▸ **Task prompt**:
Please collect every line from the items below that contains the string "Image", matching case exactly.

Interface element records

□ □ □

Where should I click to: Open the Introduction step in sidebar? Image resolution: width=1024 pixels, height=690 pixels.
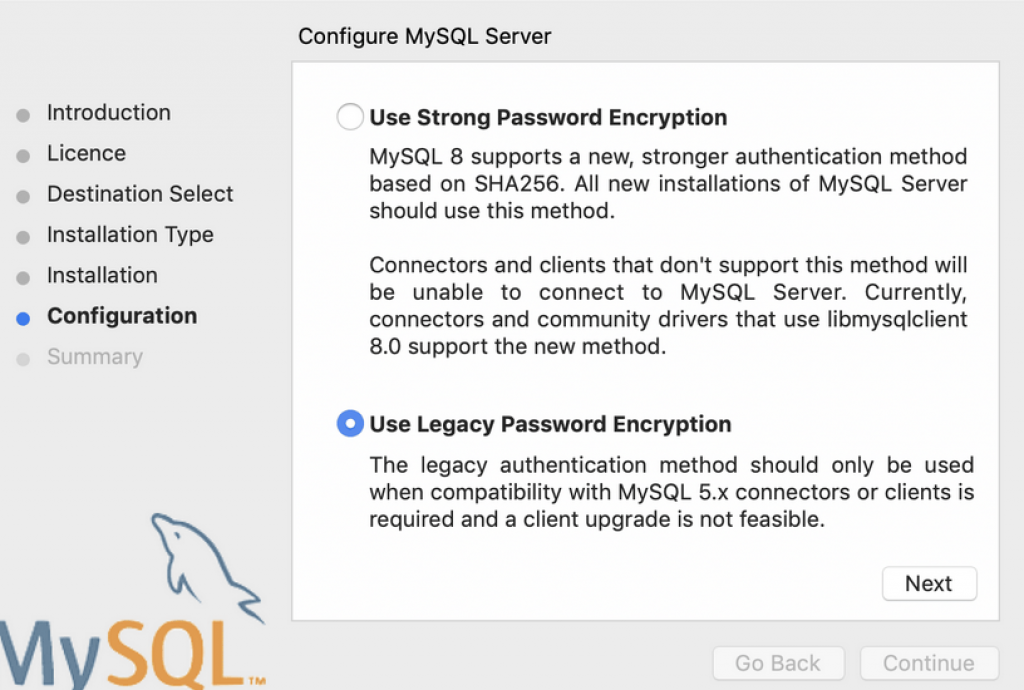click(x=109, y=113)
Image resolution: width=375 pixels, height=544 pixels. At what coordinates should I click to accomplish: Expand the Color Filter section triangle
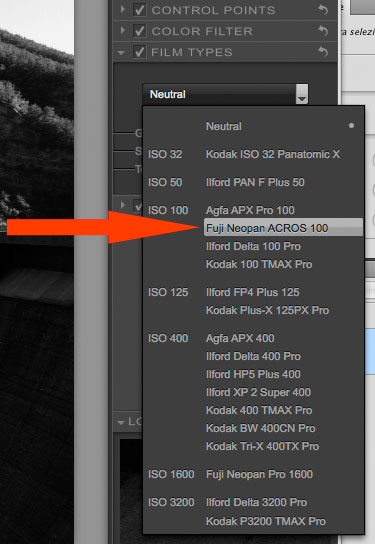122,30
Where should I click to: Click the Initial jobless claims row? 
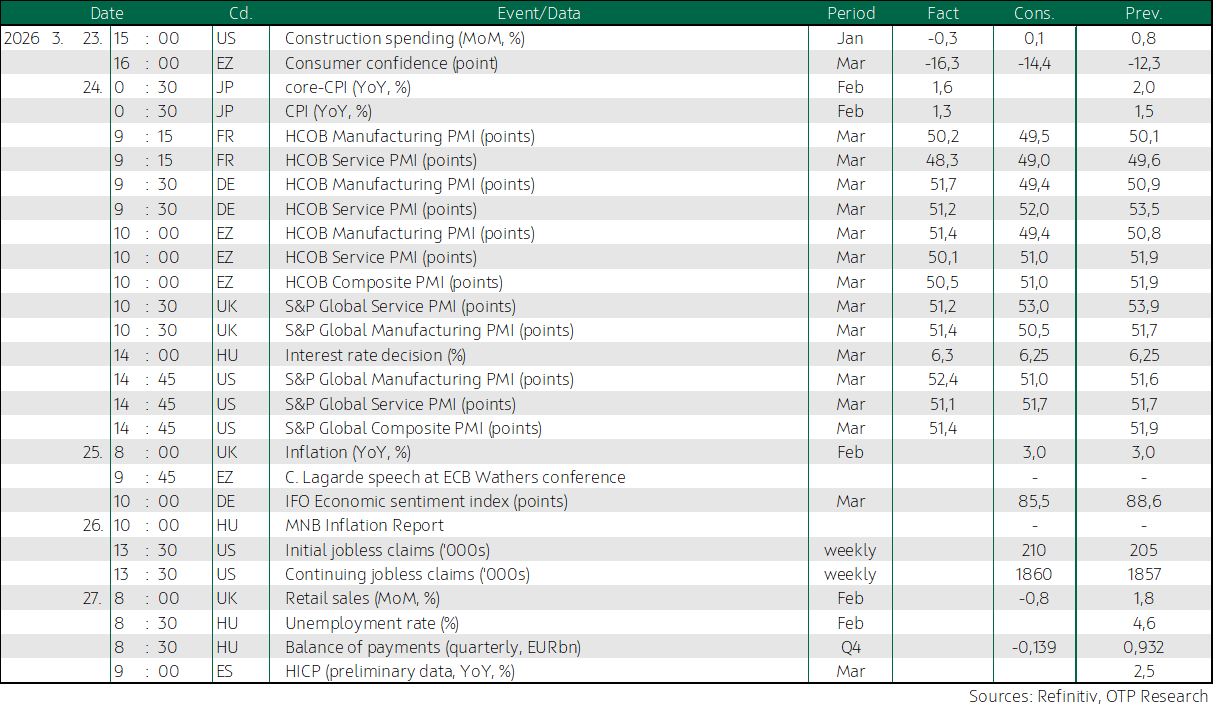[606, 550]
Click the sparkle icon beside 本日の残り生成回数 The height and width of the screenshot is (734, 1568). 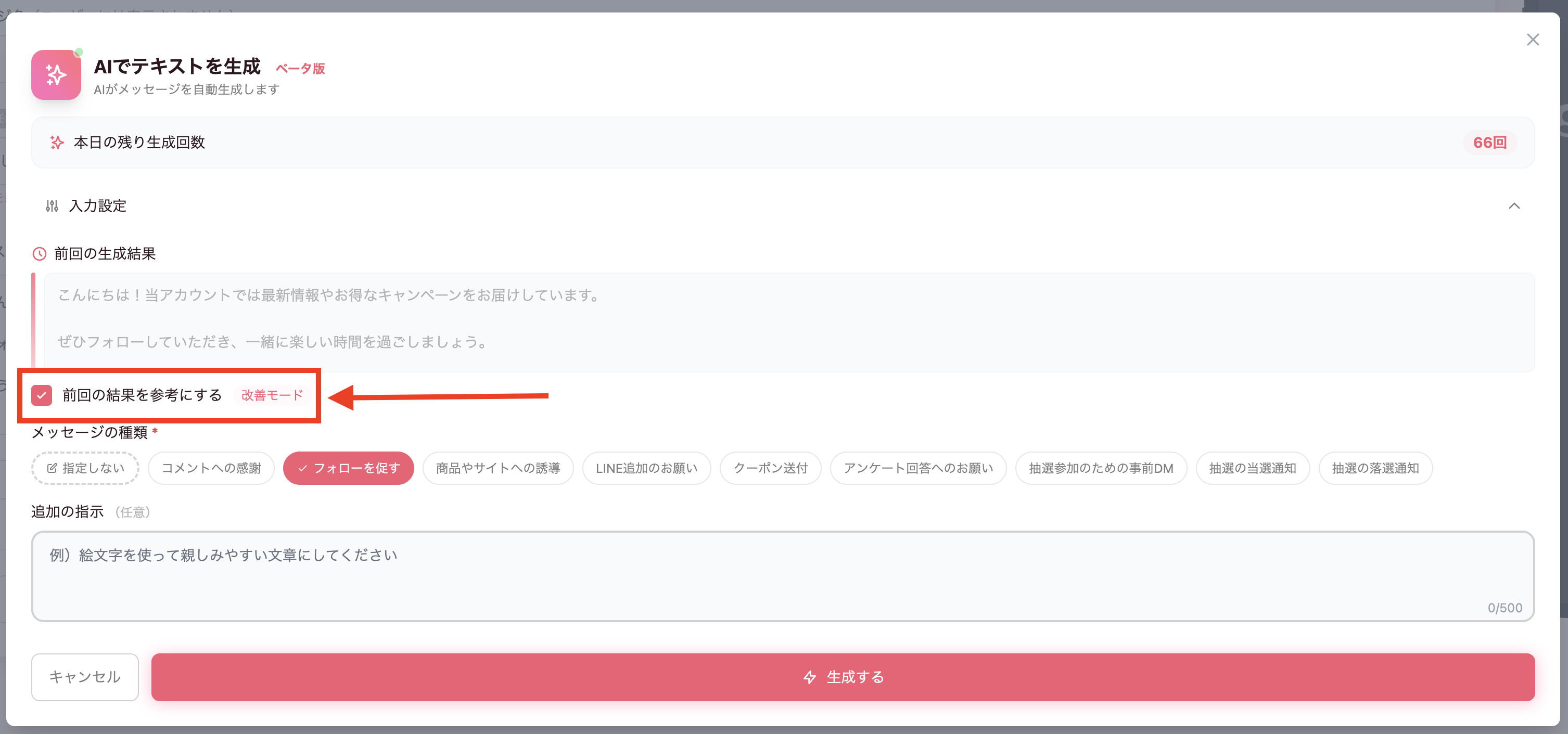point(56,143)
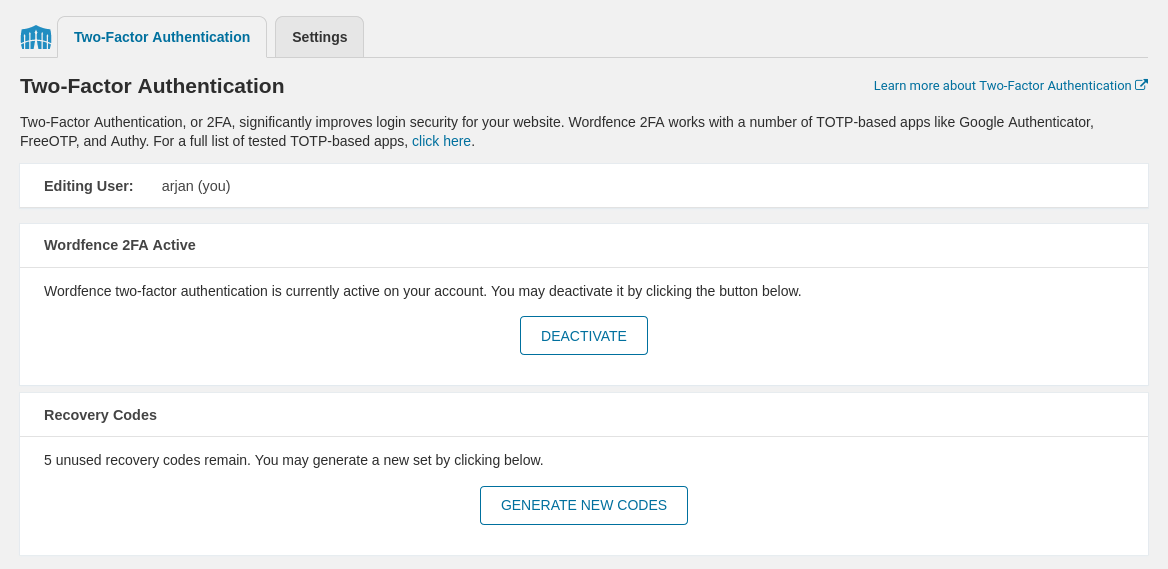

□ □ □

▸ **Exercise output**:
Where should I click to: Open the Introduction step in sidebar? Image resolution: width=1024 pixels, height=690 pixels.
Image resolution: width=375 pixels, height=544 pixels. At what coordinates should I click to accomplish: Expand the Color Filter section triangle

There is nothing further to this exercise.